Search code examples
pythonintegercomparepython-itertools

Python 3: Efficient way to loop through and compare integer lists?


I'm trying to compare two huge lists which contain 10,000+ lists integers. Each sub-list contains 20 integers, which are random between 1 and 99. Within the sub-lists all integers are unique.

list1 = [[1, 25, 23, 44, ...], [3, 85, 9, 24, 34, ...], ...]
list2 = [[3, 83, 45, 24, ...], [9, 82, 3, 47, 36, ...], ...]
result = compare_lists(list1, list2)

The compare_lists() function would compare integer from two lists that are in the same position, and return the two lists if the integers are different.

It is obviously very inefficient to loop through each sub-list as there are 100 Million+ possible combinations. (each of the 10,000+ sub-lists in list1 gets compared to 10,000+ in list2)

import itertools
def compare_lists(list1, list2):
    for (a, b) in itertools.product(list1, list2):
        count = 0
        for z in range(20):
            if a[z] != b[z]:
                count += 1
        if count == 20:
            yield [a, b]

For example (i'll use 4 integers per list):

a = [1, 2, 3, 4] # True
b = [5, 6, 7, 8] # (integers are different)

a = [1, 2, 3, 4] # True
b = [2, 3, 4, 1] # (same integers but not in same position, still true)

a = [1, 2, 3, 4] # False
b = [1, 6, 7, 8] # (position [0] is identical)
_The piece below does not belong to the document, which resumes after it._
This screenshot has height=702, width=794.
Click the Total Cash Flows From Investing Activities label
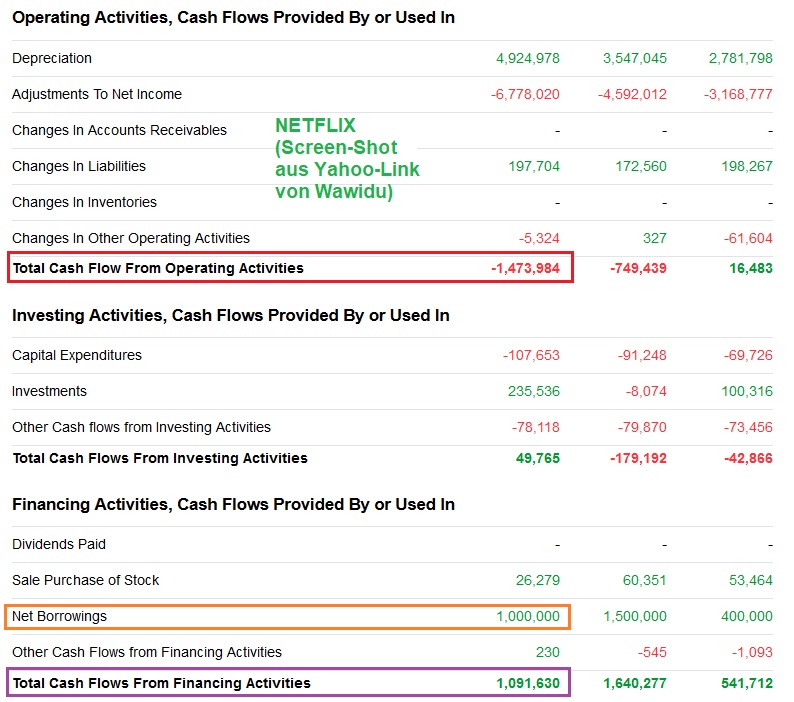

itertools.product appears to be very inefficient in situations like this. Is there a faster or more efficient way to do this?

Sorry if this is unclear, I've only recently started using Python.


Solution

  • I don't know how to reduce the number of list-list comparisons based on some precomputed data in general.

    Maybe you can get some advantage if the dataset has some property. For example, if you know that the vast majority of the possible 100M+ pairs will be in your output, I would focus on finding the small minority of rejected pairs. If value V appears on position P in a sublist, you can categorize the data in such way that every sublist belongs to 20 categories (P,V) from roughly 2K possibilities (20 positions * 99 values). Two sublist compare False it they share a category. This way you could build in few steps a set of (i,j) pairs such that list1[i] compares False with list2[j]. The output is than everything else from the carthesian product of possible indices i,j.


    BTW, you can make the comparison a little bit more efficient than it currently is.

    One matching pair a[z] == b[z] is enough to know the result is False.

        for z in range(20):
            if a[z] == b[z]:
                break
        else:
            yield [a, b]
    

    or equivalent:

        if all(i != j for i,j in zip(a,b)):
            yield [a, b]
    

    I did not run timing test which one is faster. Anyway the speedup is probably marginal.